Records for processing below:

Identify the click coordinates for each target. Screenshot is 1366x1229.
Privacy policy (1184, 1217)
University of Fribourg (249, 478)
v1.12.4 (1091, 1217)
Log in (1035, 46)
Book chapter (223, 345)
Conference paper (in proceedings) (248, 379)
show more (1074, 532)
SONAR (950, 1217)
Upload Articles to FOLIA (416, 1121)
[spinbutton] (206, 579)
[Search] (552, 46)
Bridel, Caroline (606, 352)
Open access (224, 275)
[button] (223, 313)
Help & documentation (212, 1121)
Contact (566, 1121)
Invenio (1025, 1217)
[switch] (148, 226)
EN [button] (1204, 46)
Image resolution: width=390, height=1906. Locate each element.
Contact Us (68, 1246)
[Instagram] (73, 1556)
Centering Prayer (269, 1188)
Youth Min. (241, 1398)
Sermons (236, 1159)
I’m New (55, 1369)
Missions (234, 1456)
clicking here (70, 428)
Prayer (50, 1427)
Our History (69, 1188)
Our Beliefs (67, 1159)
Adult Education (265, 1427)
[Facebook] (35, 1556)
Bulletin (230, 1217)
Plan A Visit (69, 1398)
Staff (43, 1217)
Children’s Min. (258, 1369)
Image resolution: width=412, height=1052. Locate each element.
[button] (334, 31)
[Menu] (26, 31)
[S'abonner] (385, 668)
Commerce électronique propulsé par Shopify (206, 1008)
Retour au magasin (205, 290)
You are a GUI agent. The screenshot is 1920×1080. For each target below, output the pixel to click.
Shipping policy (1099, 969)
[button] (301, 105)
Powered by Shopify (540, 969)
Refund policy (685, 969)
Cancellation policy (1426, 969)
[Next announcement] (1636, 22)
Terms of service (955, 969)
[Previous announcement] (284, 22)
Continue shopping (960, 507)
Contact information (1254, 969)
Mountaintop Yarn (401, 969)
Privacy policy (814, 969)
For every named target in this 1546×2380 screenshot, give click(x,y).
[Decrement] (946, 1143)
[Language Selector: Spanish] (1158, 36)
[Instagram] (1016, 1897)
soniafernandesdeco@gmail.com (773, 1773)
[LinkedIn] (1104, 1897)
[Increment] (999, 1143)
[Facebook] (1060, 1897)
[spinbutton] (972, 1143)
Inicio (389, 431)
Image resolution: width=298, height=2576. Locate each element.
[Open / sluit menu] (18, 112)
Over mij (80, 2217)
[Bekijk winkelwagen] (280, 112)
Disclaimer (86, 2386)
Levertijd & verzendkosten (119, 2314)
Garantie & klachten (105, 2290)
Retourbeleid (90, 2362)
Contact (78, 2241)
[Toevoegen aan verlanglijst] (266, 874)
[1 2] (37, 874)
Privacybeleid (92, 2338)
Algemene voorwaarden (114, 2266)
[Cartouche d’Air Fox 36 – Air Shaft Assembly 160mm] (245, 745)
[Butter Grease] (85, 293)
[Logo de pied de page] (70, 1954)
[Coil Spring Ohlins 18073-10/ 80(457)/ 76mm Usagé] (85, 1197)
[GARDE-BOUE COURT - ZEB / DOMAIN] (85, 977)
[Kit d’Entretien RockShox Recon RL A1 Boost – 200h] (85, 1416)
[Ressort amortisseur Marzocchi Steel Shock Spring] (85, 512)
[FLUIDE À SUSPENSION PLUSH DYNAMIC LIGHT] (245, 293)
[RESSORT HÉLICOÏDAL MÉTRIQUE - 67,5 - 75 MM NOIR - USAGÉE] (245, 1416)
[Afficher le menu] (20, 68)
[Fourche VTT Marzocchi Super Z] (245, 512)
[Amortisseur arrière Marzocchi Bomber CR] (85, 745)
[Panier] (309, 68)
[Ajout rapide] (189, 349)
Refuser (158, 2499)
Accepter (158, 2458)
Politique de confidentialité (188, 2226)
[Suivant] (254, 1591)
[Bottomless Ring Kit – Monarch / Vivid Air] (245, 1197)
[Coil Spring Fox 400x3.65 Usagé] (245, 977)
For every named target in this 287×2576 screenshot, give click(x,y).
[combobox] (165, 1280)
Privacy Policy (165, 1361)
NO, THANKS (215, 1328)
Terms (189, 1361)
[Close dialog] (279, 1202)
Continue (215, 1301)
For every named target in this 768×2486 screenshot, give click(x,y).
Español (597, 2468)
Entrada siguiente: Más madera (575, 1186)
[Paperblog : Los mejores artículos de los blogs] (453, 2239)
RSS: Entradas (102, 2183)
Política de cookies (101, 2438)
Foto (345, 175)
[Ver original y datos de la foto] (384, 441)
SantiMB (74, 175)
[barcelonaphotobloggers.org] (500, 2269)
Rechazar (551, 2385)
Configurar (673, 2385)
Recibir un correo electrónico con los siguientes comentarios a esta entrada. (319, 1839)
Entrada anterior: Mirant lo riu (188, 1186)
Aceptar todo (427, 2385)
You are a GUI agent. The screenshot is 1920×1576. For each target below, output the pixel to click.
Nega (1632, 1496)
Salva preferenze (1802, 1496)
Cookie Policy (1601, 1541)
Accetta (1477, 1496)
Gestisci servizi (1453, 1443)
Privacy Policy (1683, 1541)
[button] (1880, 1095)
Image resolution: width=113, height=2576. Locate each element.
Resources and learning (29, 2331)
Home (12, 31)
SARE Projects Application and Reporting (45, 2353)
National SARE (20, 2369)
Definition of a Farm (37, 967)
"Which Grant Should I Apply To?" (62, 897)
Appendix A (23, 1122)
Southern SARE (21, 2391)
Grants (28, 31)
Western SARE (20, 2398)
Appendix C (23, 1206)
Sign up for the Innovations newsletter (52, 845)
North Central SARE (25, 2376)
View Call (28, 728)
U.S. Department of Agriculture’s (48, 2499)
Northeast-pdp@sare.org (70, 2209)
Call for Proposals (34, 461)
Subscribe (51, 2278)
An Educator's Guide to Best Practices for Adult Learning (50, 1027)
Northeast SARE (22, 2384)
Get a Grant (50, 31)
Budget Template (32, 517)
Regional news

End of Records for processing.

▶ [Task goal]: Retype each entry exactly, missing none.

▶ [Written answer]:
Identify the click coordinates for each target. Screenshot is 1366x1229.
Privacy policy (1184, 1217)
University of Fribourg (249, 478)
v1.12.4 (1091, 1217)
Log in (1035, 46)
Book chapter (223, 345)
Conference paper (in proceedings) (248, 379)
show more (1074, 532)
SONAR (950, 1217)
Upload Articles to FOLIA (416, 1121)
[spinbutton] (206, 579)
[Search] (552, 46)
Bridel, Caroline (606, 352)
Open access (224, 275)
[button] (223, 313)
Help & documentation (212, 1121)
Contact (566, 1121)
Invenio (1025, 1217)
[switch] (148, 226)
EN [button] (1204, 46)
Image resolution: width=390, height=1906. Locate each element.
Contact Us (68, 1246)
[Instagram] (73, 1556)
Centering Prayer (269, 1188)
Youth Min. (241, 1398)
Sermons (236, 1159)
I’m New (55, 1369)
Missions (234, 1456)
clicking here (70, 428)
Prayer (50, 1427)
Our History (69, 1188)
Our Beliefs (67, 1159)
Adult Education (265, 1427)
[Facebook] (35, 1556)
Bulletin (230, 1217)
Plan A Visit (69, 1398)
Staff (43, 1217)
Children’s Min. (258, 1369)
Image resolution: width=412, height=1052. Locate each element.
[button] (334, 31)
[Menu] (26, 31)
[S'abonner] (385, 668)
Commerce électronique propulsé par Shopify (206, 1008)
Retour au magasin (205, 290)
You are a GUI agent. The screenshot is 1920×1080. For each target below, output the pixel to click.
Shipping policy (1099, 969)
[button] (301, 105)
Powered by Shopify (540, 969)
Refund policy (685, 969)
Cancellation policy (1426, 969)
[Next announcement] (1636, 22)
Terms of service (955, 969)
[Previous announcement] (284, 22)
Continue shopping (960, 507)
Contact information (1254, 969)
Mountaintop Yarn (401, 969)
Privacy policy (814, 969)
For every named target in this 1546×2380 screenshot, give click(x,y).
[Decrement] (946, 1143)
[Language Selector: Spanish] (1158, 36)
[Instagram] (1016, 1897)
soniafernandesdeco@gmail.com (773, 1773)
[LinkedIn] (1104, 1897)
[Increment] (999, 1143)
[Facebook] (1060, 1897)
[spinbutton] (972, 1143)
Inicio (389, 431)
Image resolution: width=298, height=2576. Locate each element.
[Open / sluit menu] (18, 112)
Over mij (80, 2217)
[Bekijk winkelwagen] (280, 112)
Disclaimer (86, 2386)
Levertijd & verzendkosten (119, 2314)
Garantie & klachten (105, 2290)
Retourbeleid (90, 2362)
Contact (78, 2241)
[Toevoegen aan verlanglijst] (266, 874)
[1 2] (37, 874)
Privacybeleid (92, 2338)
Algemene voorwaarden (114, 2266)
[Cartouche d’Air Fox 36 – Air Shaft Assembly 160mm] (245, 745)
[Butter Grease] (85, 293)
[Logo de pied de page] (70, 1954)
[Coil Spring Ohlins 18073-10/ 80(457)/ 76mm Usagé] (85, 1197)
[GARDE-BOUE COURT - ZEB / DOMAIN] (85, 977)
[Kit d’Entretien RockShox Recon RL A1 Boost – 200h] (85, 1416)
[Ressort amortisseur Marzocchi Steel Shock Spring] (85, 512)
[FLUIDE À SUSPENSION PLUSH DYNAMIC LIGHT] (245, 293)
[RESSORT HÉLICOÏDAL MÉTRIQUE - 67,5 - 75 MM NOIR - USAGÉE] (245, 1416)
[Afficher le menu] (20, 68)
[Fourche VTT Marzocchi Super Z] (245, 512)
[Amortisseur arrière Marzocchi Bomber CR] (85, 745)
[Panier] (309, 68)
[Ajout rapide] (189, 349)
Refuser (158, 2499)
Accepter (158, 2458)
Politique de confidentialité (188, 2226)
[Suivant] (254, 1591)
[Bottomless Ring Kit – Monarch / Vivid Air] (245, 1197)
[Coil Spring Fox 400x3.65 Usagé] (245, 977)
For every named target in this 287×2576 screenshot, give click(x,y).
[combobox] (165, 1280)
Privacy Policy (165, 1361)
NO, THANKS (215, 1328)
Terms (189, 1361)
[Close dialog] (279, 1202)
Continue (215, 1301)
For every named target in this 768×2486 screenshot, give click(x,y).
Español (597, 2468)
Entrada siguiente: Más madera (575, 1186)
[Paperblog : Los mejores artículos de los blogs] (453, 2239)
RSS: Entradas (102, 2183)
Política de cookies (101, 2438)
Foto (345, 175)
[Ver original y datos de la foto] (384, 441)
SantiMB (74, 175)
[barcelonaphotobloggers.org] (500, 2269)
Rechazar (551, 2385)
Configurar (673, 2385)
Recibir un correo electrónico con los siguientes comentarios a esta entrada. (319, 1839)
Entrada anterior: Mirant lo riu (188, 1186)
Aceptar todo (427, 2385)
You are a GUI agent. The screenshot is 1920×1576. For each target below, output the pixel to click.
Nega (1632, 1496)
Salva preferenze (1802, 1496)
Cookie Policy (1601, 1541)
Accetta (1477, 1496)
Gestisci servizi (1453, 1443)
Privacy Policy (1683, 1541)
[button] (1880, 1095)
Image resolution: width=113, height=2576. Locate each element.
Resources and learning (29, 2331)
Home (12, 31)
SARE Projects Application and Reporting (45, 2353)
National SARE (20, 2369)
Definition of a Farm (37, 967)
"Which Grant Should I Apply To?" (62, 897)
Appendix A (23, 1122)
Southern SARE (21, 2391)
Grants (28, 31)
Western SARE (20, 2398)
Appendix C (23, 1206)
Sign up for the Innovations newsletter (52, 845)
North Central SARE (25, 2376)
View Call (28, 728)
U.S. Department of Agriculture’s (48, 2499)
Northeast-pdp@sare.org (70, 2209)
Call for Proposals (34, 461)
Subscribe (51, 2278)
An Educator's Guide to Best Practices for Adult Learning (50, 1027)
Northeast SARE (22, 2384)
Get a Grant (50, 31)
Budget Template (32, 517)
Regional news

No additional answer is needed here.